What did we think?
It’s another pretty wonderful film from Marvel, one that impressed fans, wider audiences and critics. After Thor (2011), this was part of a four film run that helped set Marvel to be one of the biggest and most successful studios in the world. But right now, this still felt like a cheaper blockbuster, one that is quietly unassuming and happy to be it’s own thing. It is also unabashedly fun.
Joe Johnston was an interesting choice for director, with almost every man and his dog evoking The Rocketeer, his wonderful film from 1991. And there’s certainly a lot of that here. World War II, the square jawed hero and the wonderful steam punk elements. What’s new is the weight of expectations on a 70 year old classic character. And Johnston and the filmmakers pull it off with great style.
Chris Evans is great in the role, and you can’t imagine anyone else doing it. Everyone in the world auditioned, and the memory of the Human Torch was still in recent memory, so there was no guarantee that Evans would pull it off – or that audiences would buy into it. It’s not an easy performance either – there’s not a lot of light and shade to work with – he is always a just a good man. How to make that interesting without changing the character is what DC have struggled to do with Superman.
It’s easy to say Stanley Tucci, Toby Jones, Tommy Lee Jones and Hugo Weaving were great. Because those ever reliable character actors are always great. Hayley Atwell was a wonderful find, and no wonder they kept bringing her back in various roles, being a vital player in the MCU. Sebastian Stan is fine as Bucky, but he’s nothing compared to what he would do with the role. The Howling Commandos are wasted.
The film’s worst crimes probably have all to do with the budget. Some of it looks pretty bad – in particular the fight scenes, and the clear CGI. The action is unconvincing, in particular weightless shield throwing, explosions that give off no heat, and copy and paste Hydra soldiers. There are lots of cut corners – the same backgrounds being used over and over again out car windows – if we noticed it, that’s not great. The sets work, but don’t really knock us out. We never see the grand weapons. And the ending, where Captain America is kept when he reaches the present day, is just stupid. By Phase 3, they would not cut such corners, but here it was noticeable.
But they put their effort into what really counted – characters and script. Word is Joss Whedon helped shape the shooting draft with more character moments. And you buy into it very quickly. Erskine and Rogers build a lifetime of loyalty in one chat. Soldiers are won over my a bad actor in one swoop. Phillips interrogating Zola, Bucky and Cap, anything with Carter or Stark. We would love to hang out with any of these people. Part of you wishes they could have waited another film before sending Cap into the future. Of course, that’s not the plan.

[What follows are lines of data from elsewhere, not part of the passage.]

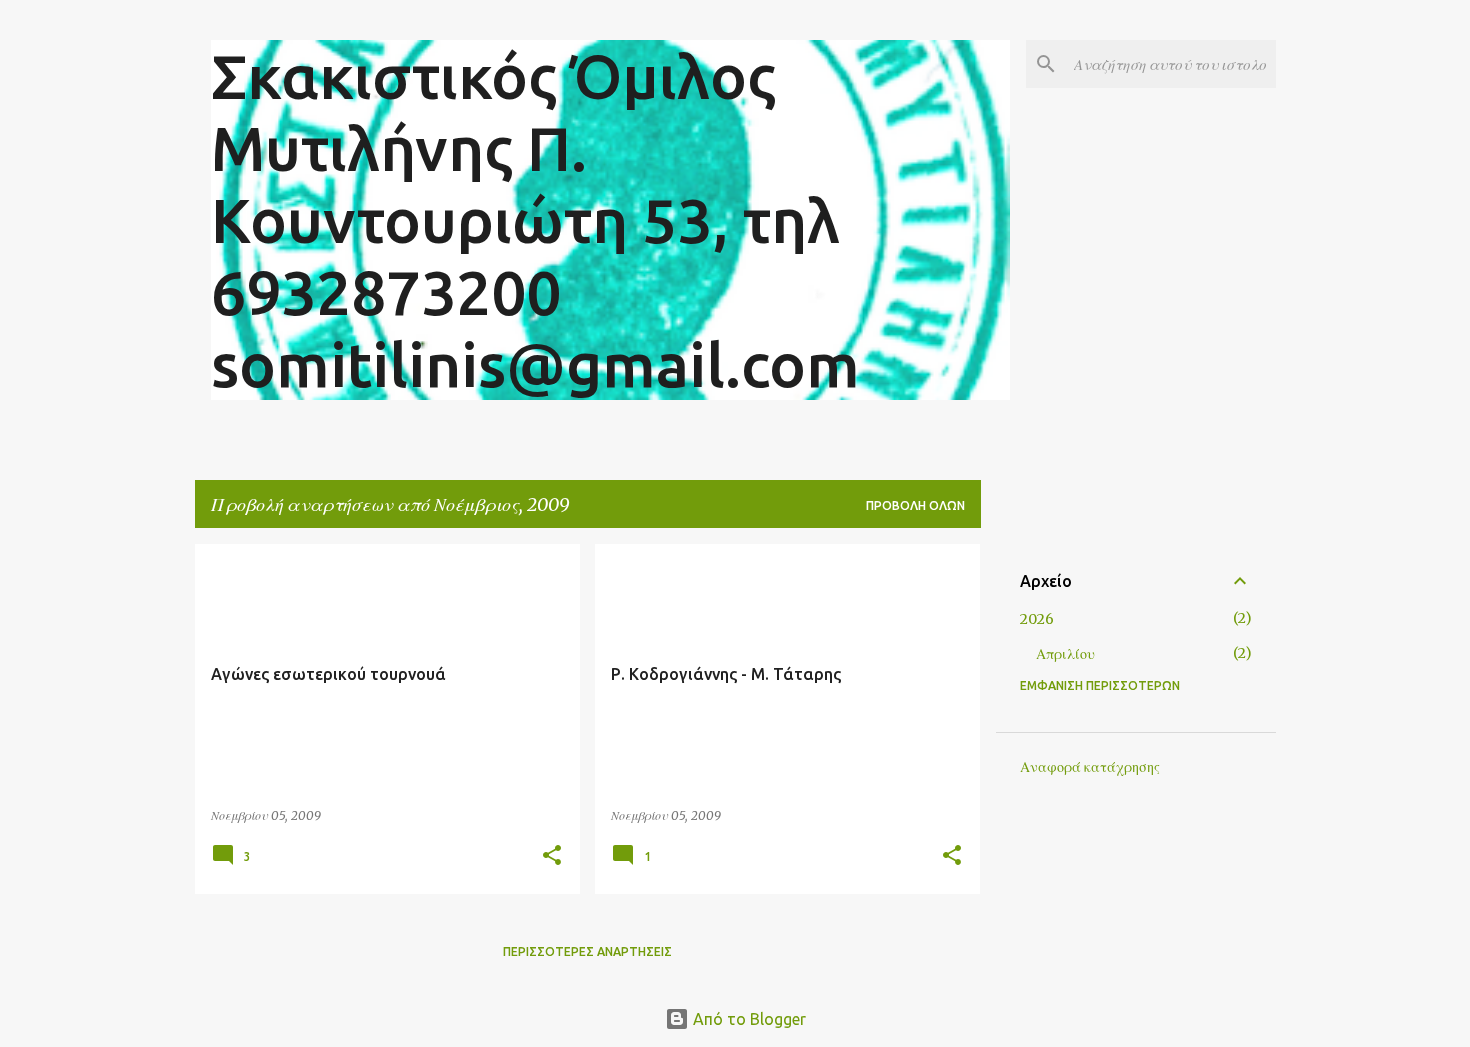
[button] (552, 856)
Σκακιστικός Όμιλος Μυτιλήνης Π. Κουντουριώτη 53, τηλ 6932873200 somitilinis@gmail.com (535, 220)
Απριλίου (1065, 654)
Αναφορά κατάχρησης (1090, 767)
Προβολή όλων (915, 505)
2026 (1037, 619)
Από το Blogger (747, 1019)
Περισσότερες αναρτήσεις (587, 951)
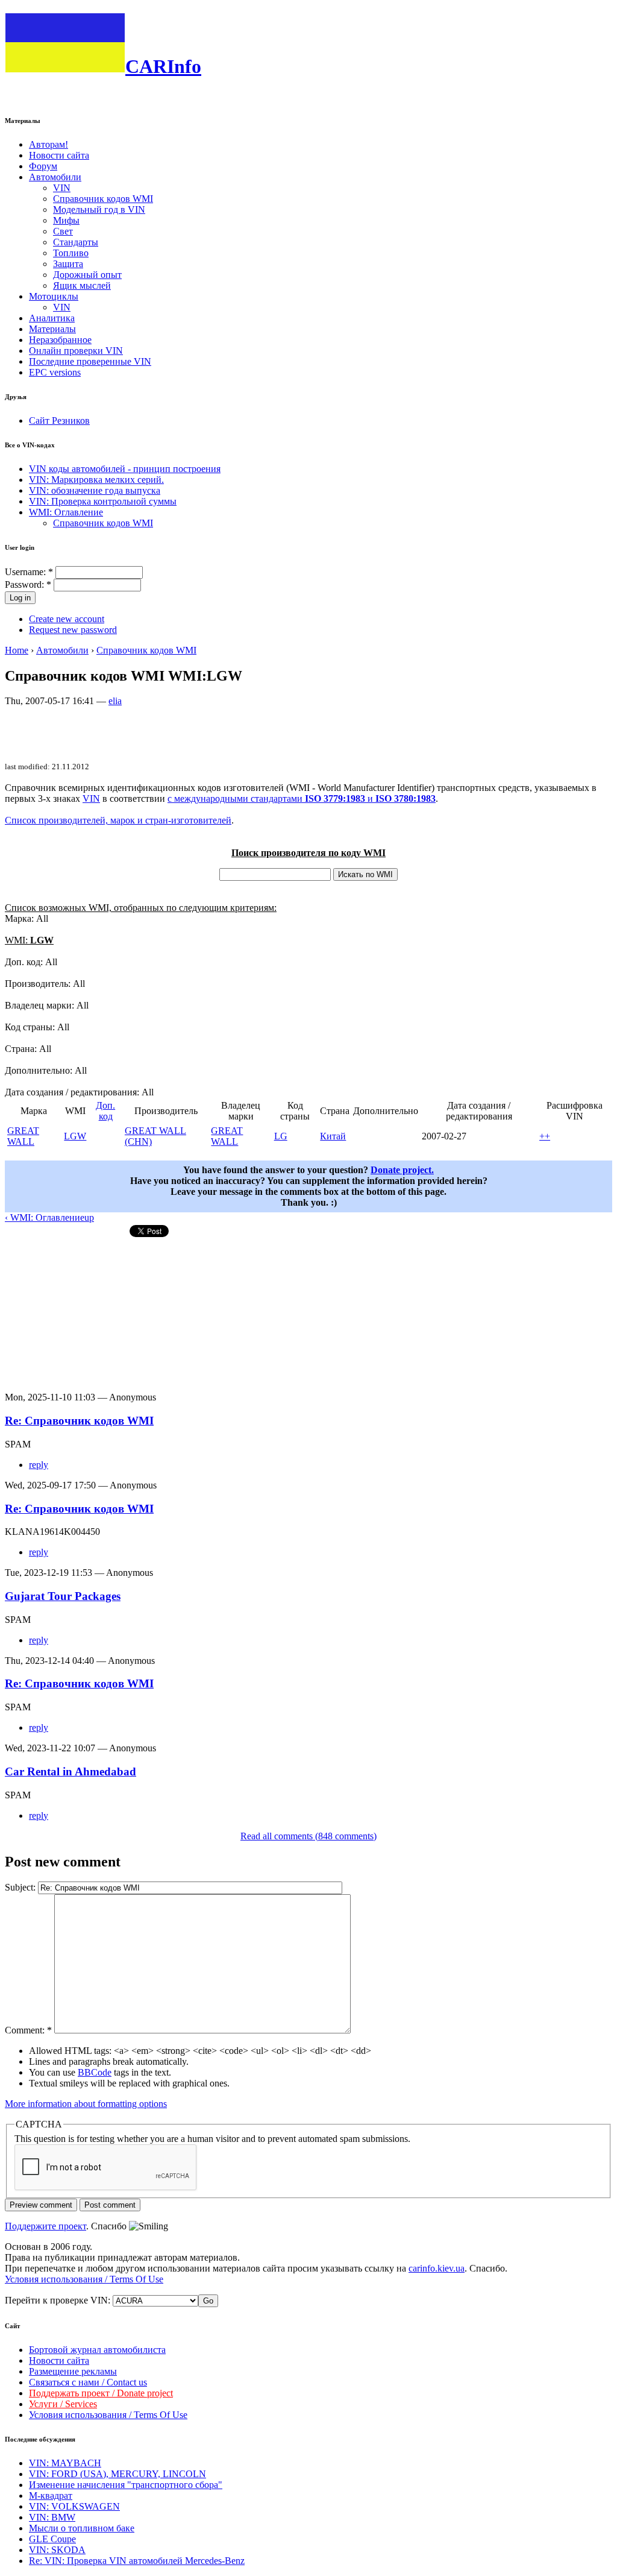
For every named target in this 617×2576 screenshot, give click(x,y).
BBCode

It feels a little like Marvel fluked another one, but they were getting better. That the Captain America films would wind up being the best trilogy in the Marvel films was unexpected, and gives extra dimension to this film.
- Chris Evans. Pulls off a wonderful job. Everyone went from “really…?” to “born to play this role…” in a few films time, and you can see it all here.
- Character actor overload. The Joneses, Weaving and Tucci. Just masters.
- The golly gosh sock ’em fun of it all. It’s so…comic book-y.
- Hayley Atwell’s Agent Carter.
- Some pretty good jokes. Nothing as painful as Edward Norton holding up those purple pants.
Not best bits:
- Some of the worst CGI in the MCU
- Howling who?
- Bucky’s kind of wasted too.
- Hydra has to have the worse defended bases in the world.
- It will get worse, but random blue energy being shot in the sky, undefined energy guns…ugh.